#### Aufgabenstellung:
Suchen Sie aus der folgenden Auflistung alle Zeilen heraus, in denen die Zeichenfolge „width“ vorkommt, und geben Sie diese Zeilen unverändert wieder.

#### Rohdaten:
+++

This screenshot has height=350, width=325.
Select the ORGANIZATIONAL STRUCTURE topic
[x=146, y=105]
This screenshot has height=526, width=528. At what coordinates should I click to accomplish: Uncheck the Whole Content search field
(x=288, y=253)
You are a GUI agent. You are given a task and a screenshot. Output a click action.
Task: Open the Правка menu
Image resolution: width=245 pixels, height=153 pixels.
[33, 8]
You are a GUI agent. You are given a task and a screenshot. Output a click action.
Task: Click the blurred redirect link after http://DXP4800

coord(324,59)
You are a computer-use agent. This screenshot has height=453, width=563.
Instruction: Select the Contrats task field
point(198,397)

+++

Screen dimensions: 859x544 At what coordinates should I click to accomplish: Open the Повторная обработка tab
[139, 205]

+++

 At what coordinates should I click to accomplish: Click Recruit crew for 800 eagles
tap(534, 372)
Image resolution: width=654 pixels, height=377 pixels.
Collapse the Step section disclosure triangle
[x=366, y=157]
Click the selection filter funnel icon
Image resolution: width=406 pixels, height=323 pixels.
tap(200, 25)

+++

#### Ergebnis:
This screenshot has height=350, width=325.
This screenshot has height=526, width=528. At what coordinates should I click to accomplish: Uncheck the Whole Content search field
Image resolution: width=245 pixels, height=153 pixels.
You are a computer-use agent. This screenshot has height=453, width=563.
Image resolution: width=654 pixels, height=377 pixels.
Image resolution: width=406 pixels, height=323 pixels.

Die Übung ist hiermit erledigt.